Technology, Subsistence, and Settlement
|The Clovis culture takes its name from the town in New Mexico, where the striking stone projectile point characteristic of the tradition was first found. It's distinctive characteristics include a central groove, or flute, along both of its faces and finely worked edges. The typical blade measures 10-13 cm in length by 4 cm in width and was produced by a combination of percussion and pressure flaking. The fluting allowed hafting to a wooden spear shaft to make a formidable weapon. (See Art Gumbus' LITHICS-Net for a fully detailed description of a Clovis point.) Similar Clovis points have been found in every region of North America south of the glaciers.|
The Clovis tool kit also included bifaces that could have been used as tools themselves or further worked into other tool types. Flakes could readily be struck from the biface and used as end scrapers, used for processing hides and other materials (view Tony Baker's detailed discussion of Paleoindian endscrapers), and gravers, spokeshaves and burins that may have been part of a wood or bone working industry. Shaft straighteners, called "wrenches", have also been found. Clovis tools were usually made from high quality stone, such as chert and obsidian, quarried at locations as far as several hundred kilometers from habitation sites ( Kelly and Todd 1988:237 ).

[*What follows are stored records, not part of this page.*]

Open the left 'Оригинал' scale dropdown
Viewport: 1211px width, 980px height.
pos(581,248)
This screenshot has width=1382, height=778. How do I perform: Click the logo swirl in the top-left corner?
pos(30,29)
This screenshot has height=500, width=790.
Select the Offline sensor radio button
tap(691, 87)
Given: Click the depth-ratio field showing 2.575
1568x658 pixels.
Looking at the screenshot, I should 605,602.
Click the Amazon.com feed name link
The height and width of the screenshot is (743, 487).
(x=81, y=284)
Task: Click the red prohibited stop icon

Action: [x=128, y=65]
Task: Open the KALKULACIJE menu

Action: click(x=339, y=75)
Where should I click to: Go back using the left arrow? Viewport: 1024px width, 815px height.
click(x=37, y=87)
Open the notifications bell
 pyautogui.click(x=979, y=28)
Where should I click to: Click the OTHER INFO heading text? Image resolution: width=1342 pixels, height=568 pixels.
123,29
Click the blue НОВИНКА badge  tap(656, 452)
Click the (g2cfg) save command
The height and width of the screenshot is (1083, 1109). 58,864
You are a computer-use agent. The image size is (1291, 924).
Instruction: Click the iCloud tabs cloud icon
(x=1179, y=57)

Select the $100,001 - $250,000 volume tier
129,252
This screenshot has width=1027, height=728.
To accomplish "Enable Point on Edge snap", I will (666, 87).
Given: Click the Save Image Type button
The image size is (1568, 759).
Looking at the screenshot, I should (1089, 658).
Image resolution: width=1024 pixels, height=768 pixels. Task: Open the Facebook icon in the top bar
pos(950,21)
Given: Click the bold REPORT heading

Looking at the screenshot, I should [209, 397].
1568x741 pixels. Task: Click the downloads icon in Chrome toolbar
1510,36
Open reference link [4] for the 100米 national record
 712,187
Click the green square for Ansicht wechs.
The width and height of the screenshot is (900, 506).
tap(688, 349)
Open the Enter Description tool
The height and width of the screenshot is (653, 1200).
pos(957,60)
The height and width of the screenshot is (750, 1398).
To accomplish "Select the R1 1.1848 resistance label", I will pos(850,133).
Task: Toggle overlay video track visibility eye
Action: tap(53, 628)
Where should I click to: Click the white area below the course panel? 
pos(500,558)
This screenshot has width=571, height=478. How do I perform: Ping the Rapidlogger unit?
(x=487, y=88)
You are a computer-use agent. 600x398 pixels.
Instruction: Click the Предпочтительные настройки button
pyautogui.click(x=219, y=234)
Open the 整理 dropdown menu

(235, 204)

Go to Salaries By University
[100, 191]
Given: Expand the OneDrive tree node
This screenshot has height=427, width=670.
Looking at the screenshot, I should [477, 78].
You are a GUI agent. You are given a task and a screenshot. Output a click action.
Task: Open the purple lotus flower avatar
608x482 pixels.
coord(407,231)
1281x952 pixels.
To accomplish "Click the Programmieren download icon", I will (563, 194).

|Clovis points are found in association with the bones of Ice Age animals in sites in many areas of North America and document both the importance of big game hunting and the effectiveness of early Palaeo weaponry. The species exploited included mammoths, who grazed on the tundra grasses and mastodons who browsed on the spruce needles. Giant, long-horned bison provided a secondary food source.|
|Only four or five Clovis points have been found in Manitoba. One beautiful specimen (right) is made of Knife River Flint, which was probably quarried in what is now western North Dakota. The rarity of points and absence of other artifacts or signs of settlement suggests the presence of small groups who made only infrequent visits to the province in the course of their movements. While there is no local evidence to suggest the settlement or social forms of Clovis groups, their dependence on prevailing migrations of mammoth herds must have involved movements overs long distances.|
Clovis sites elsewhere give us some insight into ritual and belief systems. In southern Ontario ( Ellis and Deller 1991 ) a cache of about 200 burnt chert implements were discovered in a pit which may represent the remains of a cremation burial. Furthermore, at a Clovis burial site in Montana, powdered red ochre (hematite) was found on the remains of two adolescents and the grave goods that were buried with them. The use of red ochre on burials is an ancient one that extends back to European and Asian traditions. The practice persisted amongst many Aboriginal groups until the 19th century.